**Task to complete:**
Please reproduce each of the records below word for word, changing nothing and adding nothing.

**Data for the task:**
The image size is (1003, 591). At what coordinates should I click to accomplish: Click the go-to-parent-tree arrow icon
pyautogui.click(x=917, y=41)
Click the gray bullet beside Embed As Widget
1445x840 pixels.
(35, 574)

**Result of this task:**
The image size is (1003, 591). At what coordinates should I click to accomplish: Click the go-to-parent-tree arrow icon
pyautogui.click(x=917, y=41)
Click the gray bullet beside Embed As Widget
1445x840 pixels.
(35, 574)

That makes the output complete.